Pour la Tunisie, l'enjeu est de taille, car le textile représente environ la moitié des exportations et des emplois industriel. Jusqu'à présent, note la Mission économique à Tunis, « la production est concentrée sur le métier de la confection dans le cadre d'un trafic de perfectionnement passif, au profit des donneurs d'ordres européens (entreprises industrielles ou groupes de distribution). Les entreprises di secteur s'apparentent essentiellement des prestataires de services qui produisent des vêtements avec les tissus et les modèles qui leur sont livrés par leurs clients. »
Aujourd'hui, l'investissement stagne voire reflue et certaines entreprises étrangères pourraient être tentées de délocaliser tout ou partie de leurs activités locale Selon Jean-François Limantour, qui préside le cabinet Texas Consulting et le Cercle euroméditerranéen des dirigeants du textile-habillement (Cedith), « les deux tiers des entreprises exportatrices possèdent des capitaux étrangers ou mixtes et réalisent au moins 80 % des livraisons hors du pays ». C'est une force. Il faut conserver ces sociétés partenaires ou non d'intérêts locaux. Sur les 2 000 entreprises du secteur, 800 sont d'origine étrangère, ce qui est considérable. Le poids de la France, en particulier, est significatif : sont recensées plus de 470 sociétés à participation française, employant quelque 41 000 personnes, soit 17 % de l'effectif global. Le stock d'investissements français est de l'ordre de 147 millions d'euros.
Pour sauver ce qui peut encore être sauvé, l'habillement tunisien doit s'orienter dans trois directions. D'abord, améliorer sa productivité, qui est aujourd'hui inférieure de 25 % à 30 % à celle de l'Europe : la marge de manoeuvre est donc conséquente. Ensuite, trouver des sources d'approvisionnement meilleur marché. À cet égard, le fil de la contrainte - usage exclusif de produits européens ou tunisiens - a été entamé pour la première fois à Palerme en juillet 2003, lors d'une réunion des pays riverains de la Méditerranée dans le cadre de l'initiative de coopération Euromed. Dans la cité italienne, « le cumul diagonal de L'origine », c'est-à-dire l'emploi d'un tissu d'un pays du processus Euromed, a été autorisé, laissant ainsi la voie libre à des associations entre Etats de la rive sud. Le premier à tirer sur la pelote a été le Maroc, qui a signé un accord avec la Turquie en 2003, imité un an après par la Tunisie avec cette même nation (28 septembre 2004).

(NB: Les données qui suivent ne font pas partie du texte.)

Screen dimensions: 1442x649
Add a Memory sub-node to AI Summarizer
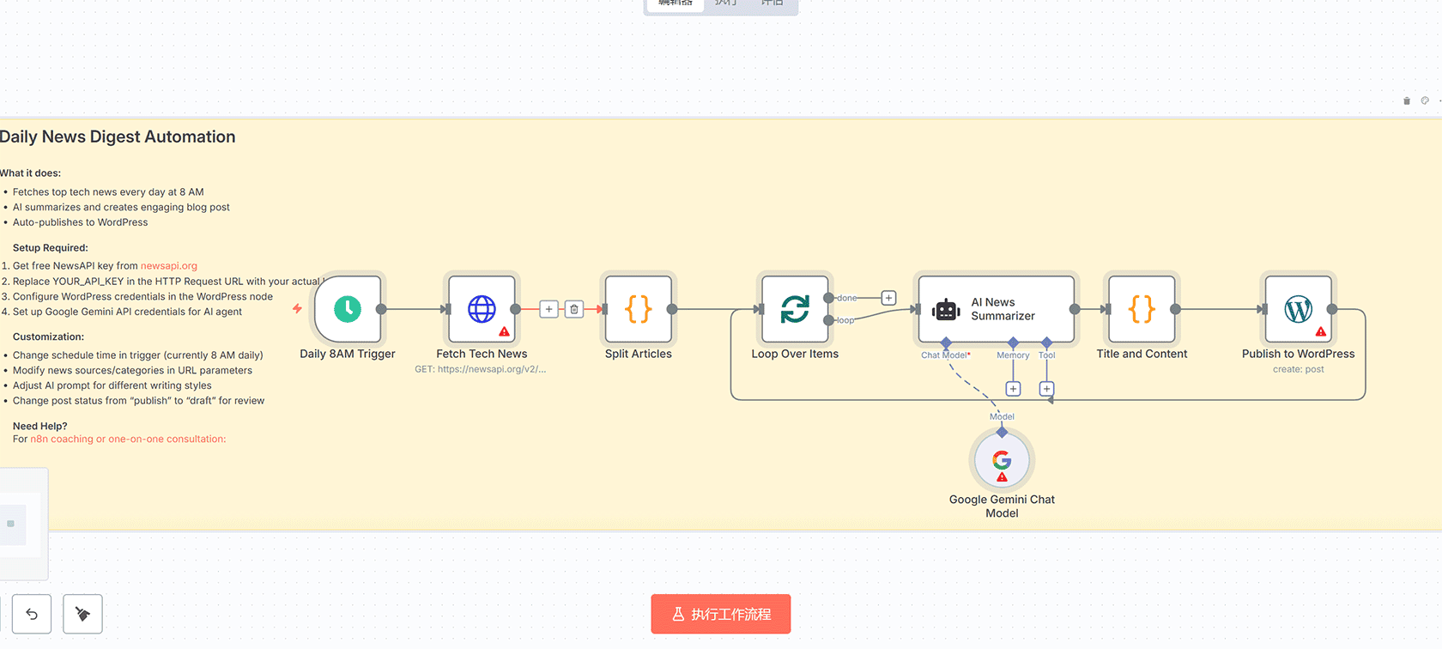(x=1013, y=389)
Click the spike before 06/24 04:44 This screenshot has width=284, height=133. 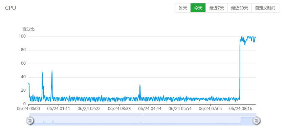point(140,85)
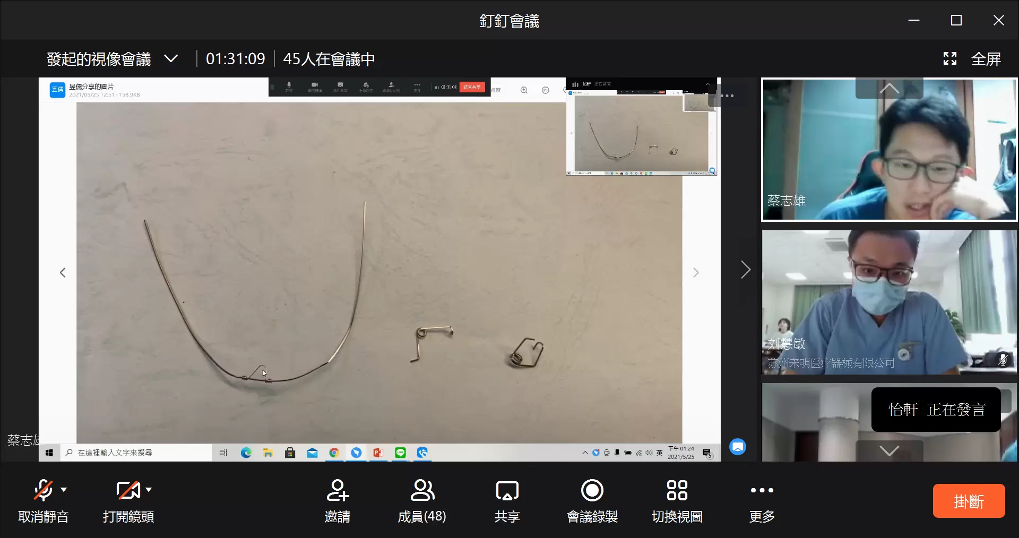
Task: Unmute microphone with 取消靜音
Action: (43, 490)
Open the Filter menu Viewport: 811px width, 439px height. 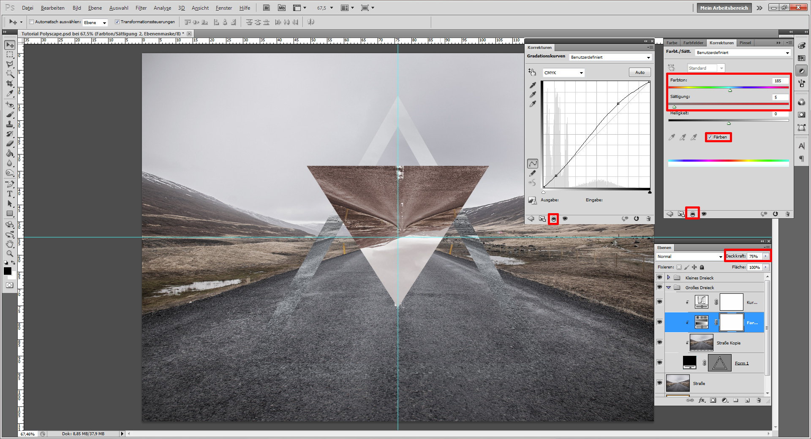coord(141,8)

« Une mission turque vient ce mois-ci en Tunisie pour vendre du tissu et trouver des partenaires locaux. Pour les Turcs, l'intérêt de ce pays est double, souligne Jean-François Limantour. D'une part, opérer des confectionneurs, offrant des coûts production de 15 % inférieurs aux leurs. D'autre part, capter des marchés européens autres que l'Allemagne, comme la France et l'Italie qui absorbent traditionnellement les deux tiers des expéditions tunisiennes. »

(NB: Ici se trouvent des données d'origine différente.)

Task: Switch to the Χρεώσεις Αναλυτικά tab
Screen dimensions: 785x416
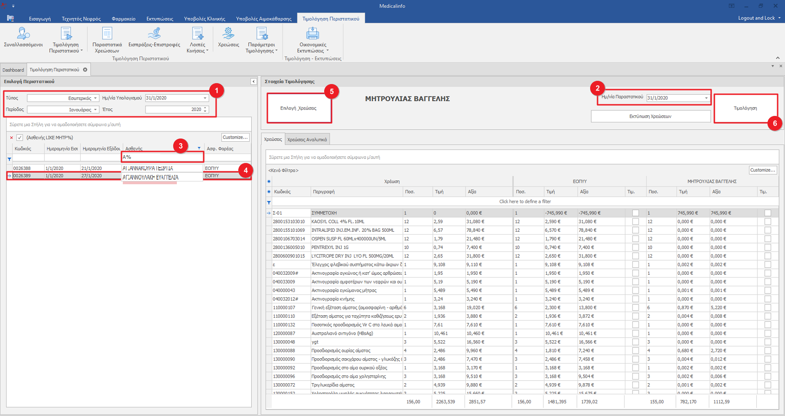Action: [x=307, y=139]
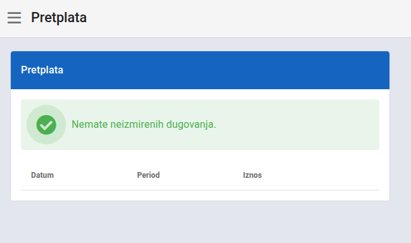
Task: Click the empty table area right of Iznos
Action: pos(320,175)
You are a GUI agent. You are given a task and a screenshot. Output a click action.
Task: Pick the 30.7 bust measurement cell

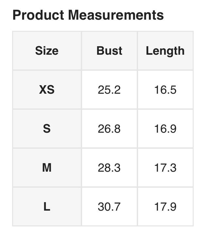click(109, 207)
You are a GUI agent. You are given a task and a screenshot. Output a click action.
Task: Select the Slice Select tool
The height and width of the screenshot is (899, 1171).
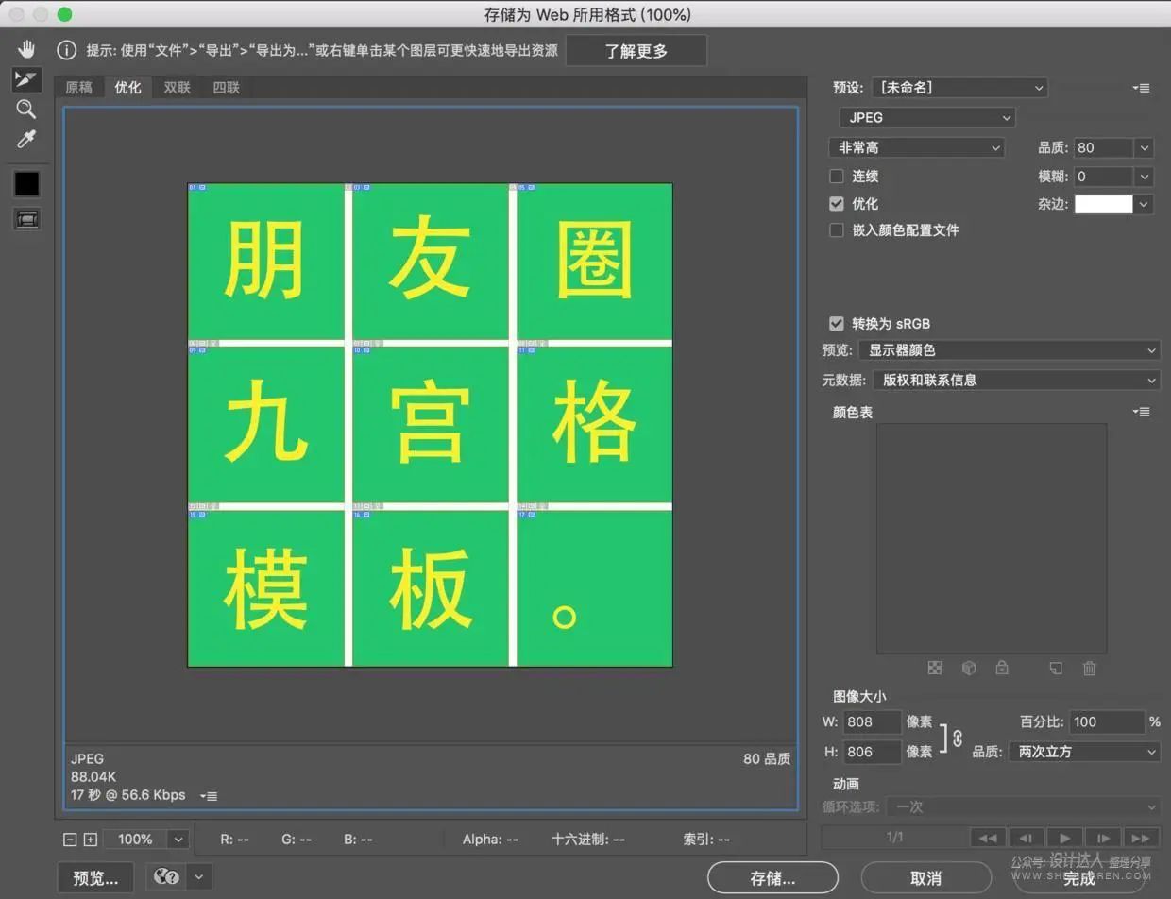26,79
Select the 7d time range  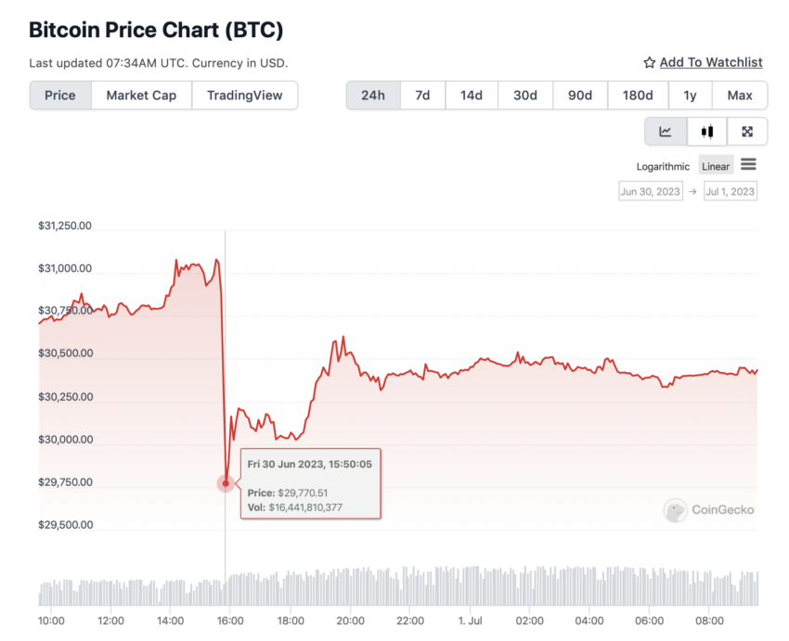[422, 95]
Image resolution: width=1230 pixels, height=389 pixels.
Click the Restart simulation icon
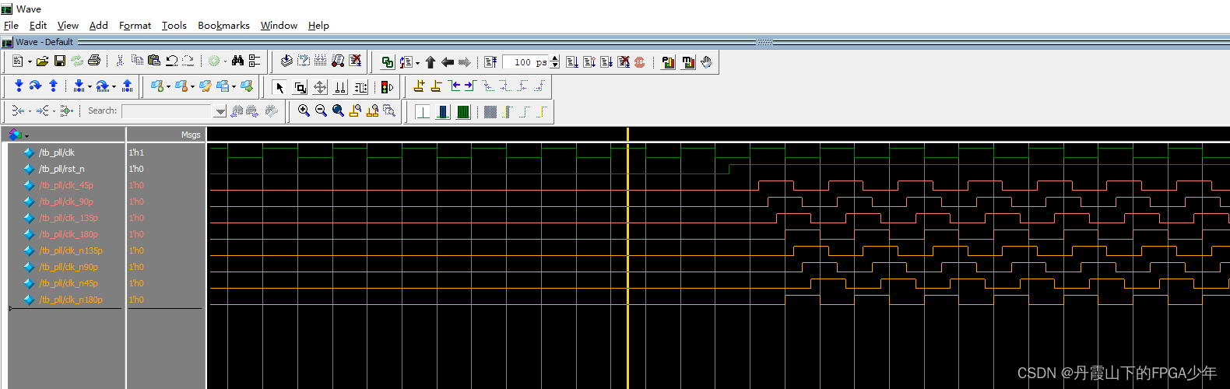pyautogui.click(x=490, y=62)
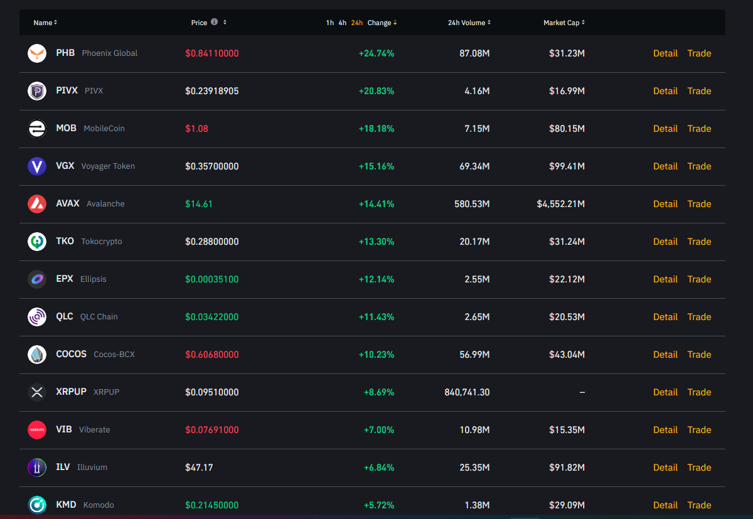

Enfin, troisième axe de développement, l'habillement tunisien doit évoluer vers la cotraitance et l'offre de produits finis à plus forte valeur ajoutée. C'est un enjeu majeur du plan pluriannuel en faveur de la création et de l'innovation dans le textile, décidé par les ministres du Commerce du processus Euromed, le 28 septembre dernier à Tunis. Avec, notamment, dans la capitale tunisienne, la création d'un centre de technologies avancées de la mode. Pour ne pas rester prisonnier de la toile d'araignée de la mondialisation, il faut tisser soi-même son avenir. Pour la Tunisie, il n'est que trop temps.